VM Private Cloud: Managing VMs at Scale

Want to know what’s under the hood of the new rackscale private cloud? It starts with a converged system for consolidating VMs with very

high performance and low latency. Then we support simple and efficient secondary storage, such as built-in erasure coding, global dedupe, compression, etc. This combination gives you seamless data management for fine-grained objects like VMs, virtual disks, ISOs, etc. resulting in better life-cycle orchestration for business applications at scale for your private cloud.  We call it DVX and here’s a closer look.

No more hand-crafting policies for each VM

Given that there are now 100s or 1000s of VMs to manage, it is unfathomable to configure each VM’s policy individually.  Now you can group a number of VMs together all with a common policy related to snaps, retention and replication across the private cloud with protection groups (analogous to a policy group). You can, for example, create a policy called “Finance-Group” and protect all VMs in the finance department.  This way, new VMs can come and go, and the protection group will always auto detect the changes.  This is done by allowing the administrator to create a policy to include VMs (or other objects like virtual disks, ISOs, etc.) that match a certain name pattern.  This pattern is evaluated each time when there is an action to be taken (like taking a snapshot), thus easing the burden of having to configure a policy for each VM individually.

An integrated snapshot catalog

The foundation is built on a very efficient snapshot mechanism capable of handling fine grained objects.  All of these snapshots are stored in SnapStore, which is built into every system.  Think of SnapStore as a backup catalog that (like S3 in AWS) provides a few very important things. SnapStore separates copy data management from the main data path for live VMs. The DVX architecture, which separates capacity from performance, ensures the objects in SnapStore do not interfere with the performance of your live VMs. In addition, Snapstore has integrated search capabilities. When you have 1000s of objects, browsing objects is no longer tenable. SnapStore delivers a fast search function to quickly locate the objects of interest.  From SnapStore, you can also restore or clone your VMs or virtual disks.  Multiple SnapStores across your private cloud work together to provide an integrated data cloud.

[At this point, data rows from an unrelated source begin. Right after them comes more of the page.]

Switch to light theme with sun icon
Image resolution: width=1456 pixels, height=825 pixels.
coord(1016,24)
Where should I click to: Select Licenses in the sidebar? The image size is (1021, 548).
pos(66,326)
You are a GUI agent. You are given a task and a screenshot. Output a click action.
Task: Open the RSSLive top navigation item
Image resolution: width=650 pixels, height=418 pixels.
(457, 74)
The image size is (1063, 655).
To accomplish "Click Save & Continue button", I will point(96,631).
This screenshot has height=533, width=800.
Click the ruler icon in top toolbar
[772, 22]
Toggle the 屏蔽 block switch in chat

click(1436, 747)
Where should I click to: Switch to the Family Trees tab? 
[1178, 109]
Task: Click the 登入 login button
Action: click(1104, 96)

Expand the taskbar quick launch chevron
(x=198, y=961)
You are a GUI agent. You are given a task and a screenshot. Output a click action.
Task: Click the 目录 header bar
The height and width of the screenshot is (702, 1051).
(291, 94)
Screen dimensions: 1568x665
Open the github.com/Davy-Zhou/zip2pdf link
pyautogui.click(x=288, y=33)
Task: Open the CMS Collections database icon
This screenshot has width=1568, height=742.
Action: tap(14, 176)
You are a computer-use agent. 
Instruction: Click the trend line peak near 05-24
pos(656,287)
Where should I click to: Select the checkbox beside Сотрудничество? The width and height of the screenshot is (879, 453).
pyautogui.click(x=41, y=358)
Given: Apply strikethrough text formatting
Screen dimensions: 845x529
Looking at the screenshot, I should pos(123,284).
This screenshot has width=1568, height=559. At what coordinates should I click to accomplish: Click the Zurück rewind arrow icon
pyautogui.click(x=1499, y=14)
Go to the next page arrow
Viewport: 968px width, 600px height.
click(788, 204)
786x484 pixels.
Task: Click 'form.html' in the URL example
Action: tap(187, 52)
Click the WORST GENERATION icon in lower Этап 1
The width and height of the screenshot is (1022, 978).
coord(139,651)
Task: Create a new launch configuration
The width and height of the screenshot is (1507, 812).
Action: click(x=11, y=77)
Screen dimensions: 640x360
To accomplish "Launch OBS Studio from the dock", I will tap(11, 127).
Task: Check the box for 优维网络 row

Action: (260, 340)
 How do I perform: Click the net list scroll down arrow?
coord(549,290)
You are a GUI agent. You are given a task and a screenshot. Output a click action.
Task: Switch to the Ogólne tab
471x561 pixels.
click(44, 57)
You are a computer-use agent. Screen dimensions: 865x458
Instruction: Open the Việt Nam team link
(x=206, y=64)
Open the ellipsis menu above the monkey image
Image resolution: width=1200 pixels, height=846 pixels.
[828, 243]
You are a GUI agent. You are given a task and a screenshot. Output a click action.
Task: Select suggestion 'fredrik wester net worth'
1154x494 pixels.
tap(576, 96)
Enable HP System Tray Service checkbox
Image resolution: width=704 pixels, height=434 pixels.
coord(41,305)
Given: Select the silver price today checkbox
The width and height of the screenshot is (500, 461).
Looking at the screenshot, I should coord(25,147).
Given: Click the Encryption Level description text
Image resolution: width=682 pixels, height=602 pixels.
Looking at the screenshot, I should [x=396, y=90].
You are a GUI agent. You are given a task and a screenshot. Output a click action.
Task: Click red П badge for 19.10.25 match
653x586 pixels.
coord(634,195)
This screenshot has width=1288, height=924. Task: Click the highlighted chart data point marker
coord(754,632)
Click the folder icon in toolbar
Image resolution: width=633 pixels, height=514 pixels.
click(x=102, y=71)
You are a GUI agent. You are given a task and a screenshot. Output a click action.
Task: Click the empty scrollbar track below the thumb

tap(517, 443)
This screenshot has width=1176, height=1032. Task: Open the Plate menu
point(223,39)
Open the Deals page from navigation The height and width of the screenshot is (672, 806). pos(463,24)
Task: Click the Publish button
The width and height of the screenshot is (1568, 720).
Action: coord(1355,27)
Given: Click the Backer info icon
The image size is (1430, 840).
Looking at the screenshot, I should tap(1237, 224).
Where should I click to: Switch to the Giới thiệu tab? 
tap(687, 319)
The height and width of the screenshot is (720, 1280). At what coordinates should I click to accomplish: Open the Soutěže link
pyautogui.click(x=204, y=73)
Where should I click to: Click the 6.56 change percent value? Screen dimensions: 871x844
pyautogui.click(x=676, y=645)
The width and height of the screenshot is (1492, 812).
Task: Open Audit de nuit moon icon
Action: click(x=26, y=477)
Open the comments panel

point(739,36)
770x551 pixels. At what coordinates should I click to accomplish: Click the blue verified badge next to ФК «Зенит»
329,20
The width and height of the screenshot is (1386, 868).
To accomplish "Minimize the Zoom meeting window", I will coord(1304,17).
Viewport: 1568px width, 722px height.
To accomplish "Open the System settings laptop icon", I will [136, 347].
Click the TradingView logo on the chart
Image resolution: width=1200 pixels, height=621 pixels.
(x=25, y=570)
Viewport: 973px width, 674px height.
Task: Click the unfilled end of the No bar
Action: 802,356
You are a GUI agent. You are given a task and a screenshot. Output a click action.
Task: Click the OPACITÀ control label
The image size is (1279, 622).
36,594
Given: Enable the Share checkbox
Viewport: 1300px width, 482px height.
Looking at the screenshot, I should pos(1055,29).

Data management without knobs

There could be 100s of VMs in a protection group policy. We had two design choices when taking scheduled snapshots of all the VMs in the protection group; either snapshot one VM at a time sequentially, or snapshot them all together in a consistent way.  We observed that some vendors provide a concept called “Consistency Groups” where the administrator selects a set of VMs, then undertakes additional steps to include these VMs as part of the consistency group.  For example, there might be a 3-tiered application running in three different VMs, and all need to be snapped together for application consistency.  We decided to significantly reduce the burden on the end user by eliminating all cumbersome steps and provide a snap of all VMs in a protection group in a consistent and atomic way. Our philosophy has been to provide features that just work, and avoid knobs as much as possible.  This, for us, is the only reasonable way to manage a system at scale.

Bring all your objects, not just VMs

Business applications include not only VMs, but all the files that go with them. Therefore, the protection group allows you to have a policy for other objects besides VMs and virtual disks, like ISOs, OVAs, VM templates, etc. So you’re not forced to use or create another tool just to manage the policy and mobility of other objects, we make it convenient to include all other object types in the protection group.

It’s a private cloud: high performance and data management must co-exist

You can clone or restore VMs or virtual disks from SnapStore on any connected DVX.  This allows you to easily enable test/dev type workflows where the applications can be cloned quickly into new VMs or virtual disks.  Some systems discourage the running of production vs test/dev VMs in the same system.  Because of the unique host isolation properties in a DVX, it is easy to run test/dev and production applications in the same Datrium system, and with high performance.  By using different hosts for different workloads, isolated from neighboring application workloads, you can get high and predictable application performance.